HOW TO COMPLETE THIS TASK — Resume the passage below on the history of U.S. medical cost containment, continuing after its last sentence.

TEXT SEGMENT —
★ ★ ★

In 1932, the Committee on the Cost of Medical Care identified rising medical costs as a threat to the financial security of millions of Americans. In a series of studies that created the field of health services research, the Committee recommended several strategies for cost containment that reads like a blueprint for today’s cost containment efforts: prevention, price controls, capitation, elimination of unnecessary care, and integration. If it sounds like a précis of my previous two blogs – cut prices and cut quantities – it should. We have known for a long time that those are the only ways to cut spending. And yet here we are, 80 years later, facing a spending crisis that threatens to take down the entire economy.

In my lifetime, we have been subjected to a steady drumbeat of rising medical costs. There have been respites – for a couple of years after Medicare introduced DRGs and for about five years in the 1990s during the heyday of HMOs. While DRGs and HMOs shifted costs down, they did not seem to reverse underlying growth trends, although HMOs did not thrive for long enough to be certain.

★ ★ ★

Saved entries:
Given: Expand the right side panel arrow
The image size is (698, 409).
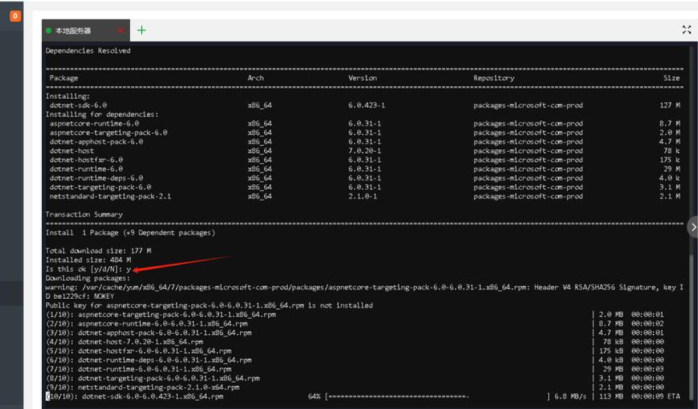Looking at the screenshot, I should click(692, 228).
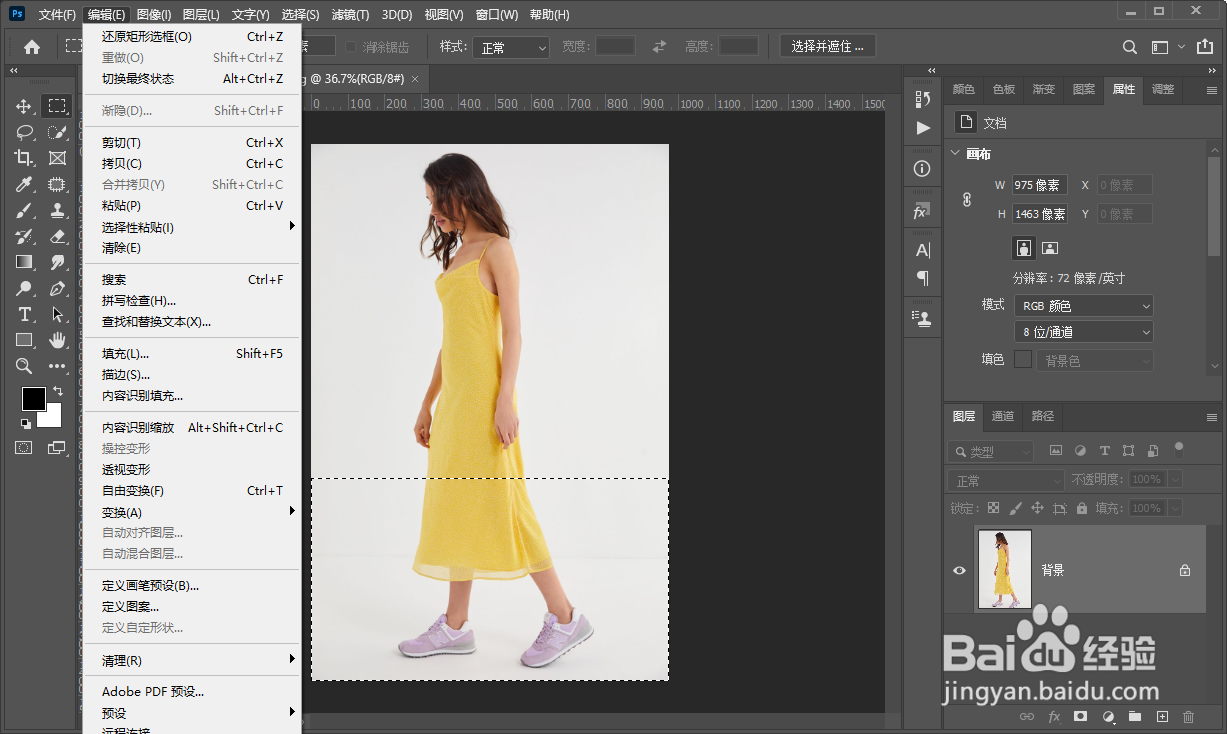
Task: Select the Clone Stamp tool
Action: 58,210
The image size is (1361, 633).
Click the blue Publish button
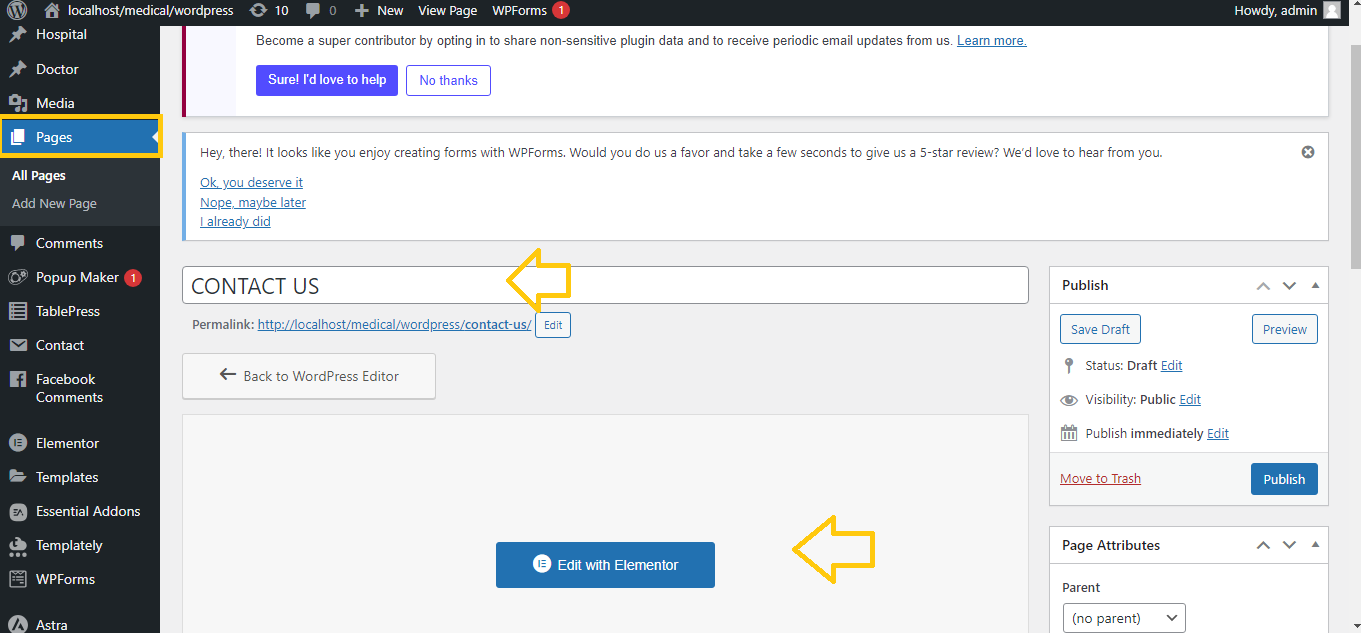pos(1284,479)
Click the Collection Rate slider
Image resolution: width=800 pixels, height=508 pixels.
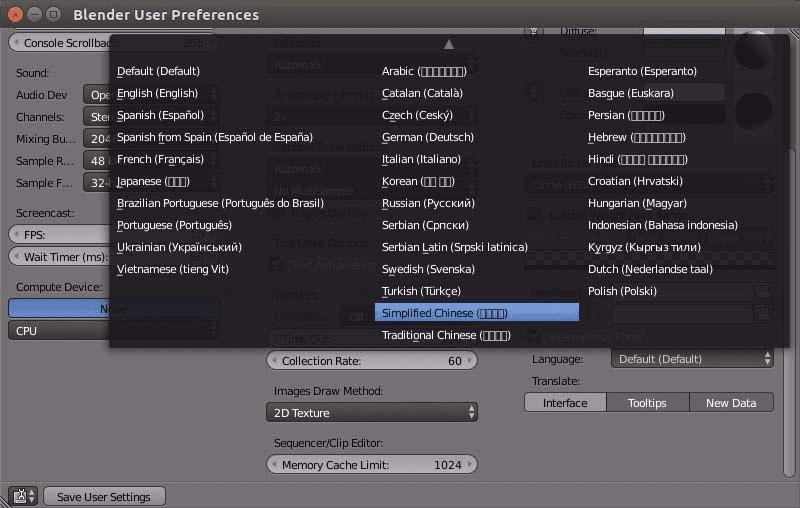tap(371, 360)
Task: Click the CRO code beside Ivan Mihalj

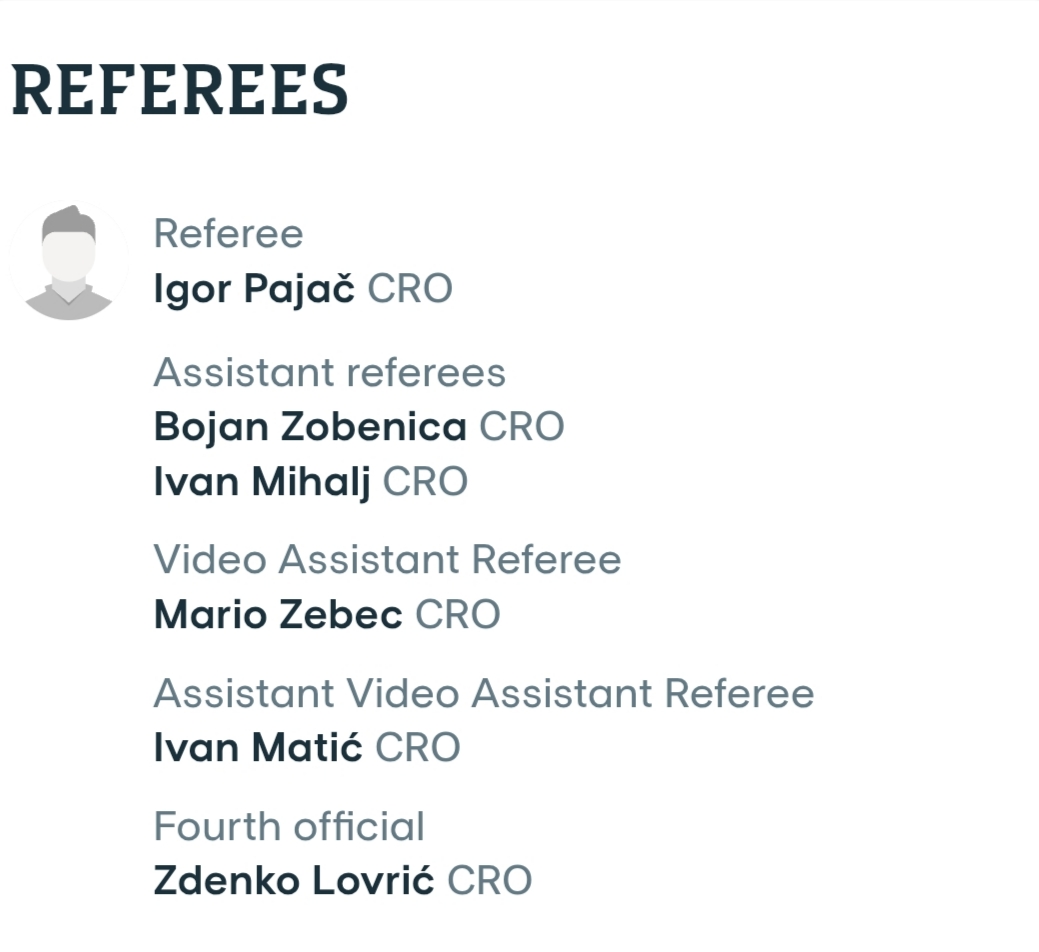Action: [x=426, y=482]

★ ★ ★

ANSWER FOR THE TASK —
Not for lack of trying have medical costs continued to increase. We promote prevention, regulate prices, capitate providers, and review utilization to eliminate wasteful spending. We have seen horizontal integration that led to market power and higher costs, and vertical integration that more often than not created unmanageable bureaucracies. Most of today’s proposals for cost containment can be encapsulated by two words: “Try harder.” The Affordable Care Act gives us free preventive care, stricter price controls, ACOs, and the Comparative Effectiveness Institute. We need radical change but all we get is creeping incrementalism. I will take creeping incrementalism over the do-nothing approach of the previous decade, if only because we could use another respite. But the ACA is no permanent fix.